UG – É tudo muito precário, muito sucateado. Tem alguns funcionários heróis, pessoas bem intencionadas que estão na linha de frente, mas eles não têm a menor condição de trabalho. Na última vez que eu estive lá, não tinha carro para a Frente de Proteção [da Funai]. A pessoa que trabalha em Santa Inês, onde fica a Coordenação Técnica Local, estava sem carro; não conseguia ir à aldeia. Eu e a Marina Magalhães, linguista que trabalha também com os Awá, fizemos uma carta ao presidente da Funai, que foi protocolada assim que eu voltei, no início de agosto, relatando essa precariedade.

ISA – Na TI Alto Turiaçu, os índios Ka’apor têm feito a proteção da própria terra, sob a justificativa de que os órgãos não estão fazendo…

Uirá Garcia – Eu acho que o que aconteceu foi isso: eles [Ka’apor] perceberam que eles têm que arregaçar as mangas. Os próprios Awá estão em um movimento de criar uma associação indígena, porque do jeito que eles querem fazer as coisas, os brancos não fazem. Nem se tiver dinheiro, porque não sabem fazer. A questão toda é que quando tem algum tipo de atuação, ela é muito pontual. Então, você, às vezes, faz uma superoperação, que dura um mês, gasta milhões com a quantidade de diárias, combustível, deslocamento de funcionários de outros órgãos, e depois esse mesmo órgão fica dois anos sem aparecer lá. Então, não adianta. É muito mais importante para eles esse trabalho permanente de vigilância. Eu acho que eles perceberam que se não fizerem uma coisa pequena e constante, não tem como. E para cada Terra Indígena, para cada ecossistema, para cada aldeia, tem uma solução específica.

ISA – Existe uma iniciativa de criação de um Mosaico de Unidades de Conservação e Terras Indígenas na Região do Gurupi, como uma forma de proteger as populações indígenas e não indígenas que vivem nessas áreas. Qual a perspectiva dele ser oficializado?

Uirá Garcia – O mosaico ainda não existe enquanto figura jurídica. Virtualmente, existe um encontro de instituições, o Museu Emílio Goeldi, ICMBio, Funai e alguns pesquisadores que estão atuando diretamente naquela região.
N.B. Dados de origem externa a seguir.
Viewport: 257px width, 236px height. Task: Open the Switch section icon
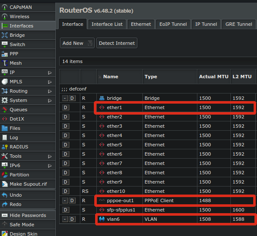(x=5, y=44)
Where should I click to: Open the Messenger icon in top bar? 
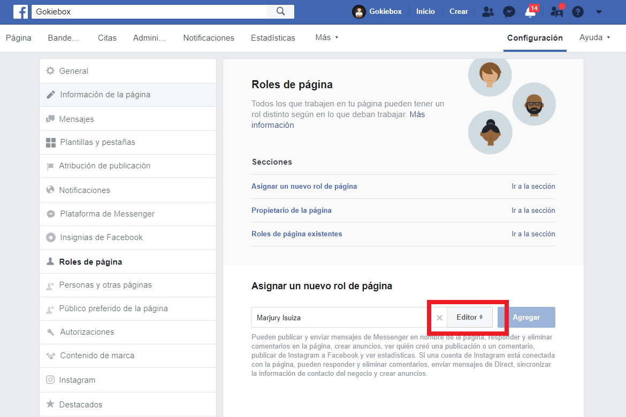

Toda a questão agora é uma articulação com as populações indígenas: porque o mosaico implica na participação tanto dos índios Tembé, quanto dos Ka’apor, dos Guajajara e dos Awá-Guajá. O Conselho da Rebio do Gurupi convidou os indígenas para compor seu conselho. E a ideia é que esse conselho da Rebio seja um ponto estratégico para pensar o mosaico junto com a Rebio e as Terras Indígenas. Agora a gente está fazendo um diagnóstico socioambiental das Tis do Mosaico do Gurupi, que provavelmente vai acabar em janeiro [de 2017], com uma devolutiva para os índios. Em novembro, vai ter a última viagem da equipe e a gente vai fazer a última coleta de informações das áreas mais vulneráveis, das espécies que estão precisando se recuperar, de dispersão de fauna. A ideia é que a gente tenha uma fotografia da situação do mosaico hoje e, a partir desse diagnóstico, vamos correr atrás de parcerias para poder recuperar inteiramente o mosaico. É quase utópico, mas esse é o nosso projeto.